- Problem to solve
Please reproduce every one of the source records below verbatim, line for line.

(Source records)
========

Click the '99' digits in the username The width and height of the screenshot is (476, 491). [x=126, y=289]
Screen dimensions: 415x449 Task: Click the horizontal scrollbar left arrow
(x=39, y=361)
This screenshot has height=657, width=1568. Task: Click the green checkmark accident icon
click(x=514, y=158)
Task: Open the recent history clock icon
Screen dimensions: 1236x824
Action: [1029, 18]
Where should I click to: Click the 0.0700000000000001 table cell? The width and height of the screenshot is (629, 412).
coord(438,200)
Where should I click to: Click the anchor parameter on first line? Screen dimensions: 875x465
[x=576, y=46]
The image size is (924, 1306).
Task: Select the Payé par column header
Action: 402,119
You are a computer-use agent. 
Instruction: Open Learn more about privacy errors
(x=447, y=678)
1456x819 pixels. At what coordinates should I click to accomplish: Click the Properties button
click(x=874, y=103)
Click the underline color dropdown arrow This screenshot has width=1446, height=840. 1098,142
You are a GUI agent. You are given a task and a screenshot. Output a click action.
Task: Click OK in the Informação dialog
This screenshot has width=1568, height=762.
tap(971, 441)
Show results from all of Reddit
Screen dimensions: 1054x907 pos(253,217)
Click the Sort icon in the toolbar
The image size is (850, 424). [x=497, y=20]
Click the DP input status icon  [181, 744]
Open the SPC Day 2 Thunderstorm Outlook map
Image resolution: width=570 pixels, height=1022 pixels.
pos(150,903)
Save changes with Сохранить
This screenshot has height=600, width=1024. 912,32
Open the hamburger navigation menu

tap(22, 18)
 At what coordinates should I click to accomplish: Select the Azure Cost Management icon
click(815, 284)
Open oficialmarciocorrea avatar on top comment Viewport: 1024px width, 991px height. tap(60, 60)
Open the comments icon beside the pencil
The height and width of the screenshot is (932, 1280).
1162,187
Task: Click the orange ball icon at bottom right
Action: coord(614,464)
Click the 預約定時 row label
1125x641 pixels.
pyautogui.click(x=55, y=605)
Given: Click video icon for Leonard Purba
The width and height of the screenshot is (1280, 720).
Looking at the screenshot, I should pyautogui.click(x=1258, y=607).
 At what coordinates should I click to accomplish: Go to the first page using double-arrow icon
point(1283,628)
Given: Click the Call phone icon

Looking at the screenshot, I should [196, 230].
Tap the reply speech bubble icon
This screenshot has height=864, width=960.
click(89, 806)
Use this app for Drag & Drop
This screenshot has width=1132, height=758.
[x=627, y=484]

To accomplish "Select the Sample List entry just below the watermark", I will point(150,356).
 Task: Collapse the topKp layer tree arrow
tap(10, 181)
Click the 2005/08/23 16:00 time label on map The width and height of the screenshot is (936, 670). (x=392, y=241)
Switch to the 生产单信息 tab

========

- The answer
Click the '99' digits in the username The width and height of the screenshot is (476, 491). [x=126, y=289]
Screen dimensions: 415x449 Task: Click the horizontal scrollbar left arrow
(x=39, y=361)
This screenshot has height=657, width=1568. Task: Click the green checkmark accident icon
click(x=514, y=158)
Task: Open the recent history clock icon
Screen dimensions: 1236x824
Action: [1029, 18]
Where should I click to: Click the 0.0700000000000001 table cell? The width and height of the screenshot is (629, 412).
coord(438,200)
Where should I click to: Click the anchor parameter on first line? Screen dimensions: 875x465
[x=576, y=46]
The image size is (924, 1306).
Task: Select the Payé par column header
Action: 402,119
You are a computer-use agent. 
Instruction: Open Learn more about privacy errors
(x=447, y=678)
1456x819 pixels. At what coordinates should I click to accomplish: Click the Properties button
click(x=874, y=103)
Click the underline color dropdown arrow This screenshot has width=1446, height=840. 1098,142
You are a GUI agent. You are given a task and a screenshot. Output a click action.
Task: Click OK in the Informação dialog
This screenshot has width=1568, height=762.
tap(971, 441)
Show results from all of Reddit
Screen dimensions: 1054x907 pos(253,217)
Click the Sort icon in the toolbar
The image size is (850, 424). [x=497, y=20]
Click the DP input status icon  [181, 744]
Open the SPC Day 2 Thunderstorm Outlook map
Image resolution: width=570 pixels, height=1022 pixels.
pos(150,903)
Save changes with Сохранить
This screenshot has height=600, width=1024. 912,32
Open the hamburger navigation menu

tap(22, 18)
 At what coordinates should I click to accomplish: Select the Azure Cost Management icon
click(815, 284)
Open oficialmarciocorrea avatar on top comment Viewport: 1024px width, 991px height. tap(60, 60)
Open the comments icon beside the pencil
The height and width of the screenshot is (932, 1280).
1162,187
Task: Click the orange ball icon at bottom right
Action: coord(614,464)
Click the 預約定時 row label
1125x641 pixels.
pyautogui.click(x=55, y=605)
Given: Click video icon for Leonard Purba
The width and height of the screenshot is (1280, 720).
Looking at the screenshot, I should pyautogui.click(x=1258, y=607).
 At what coordinates should I click to accomplish: Go to the first page using double-arrow icon
point(1283,628)
Given: Click the Call phone icon

Looking at the screenshot, I should [196, 230].
Tap the reply speech bubble icon
This screenshot has height=864, width=960.
click(89, 806)
Use this app for Drag & Drop
This screenshot has width=1132, height=758.
[x=627, y=484]

To accomplish "Select the Sample List entry just below the watermark", I will point(150,356).
 Task: Collapse the topKp layer tree arrow
tap(10, 181)
Click the 2005/08/23 16:00 time label on map The width and height of the screenshot is (936, 670). (x=392, y=241)
Switch to the 生产单信息 tab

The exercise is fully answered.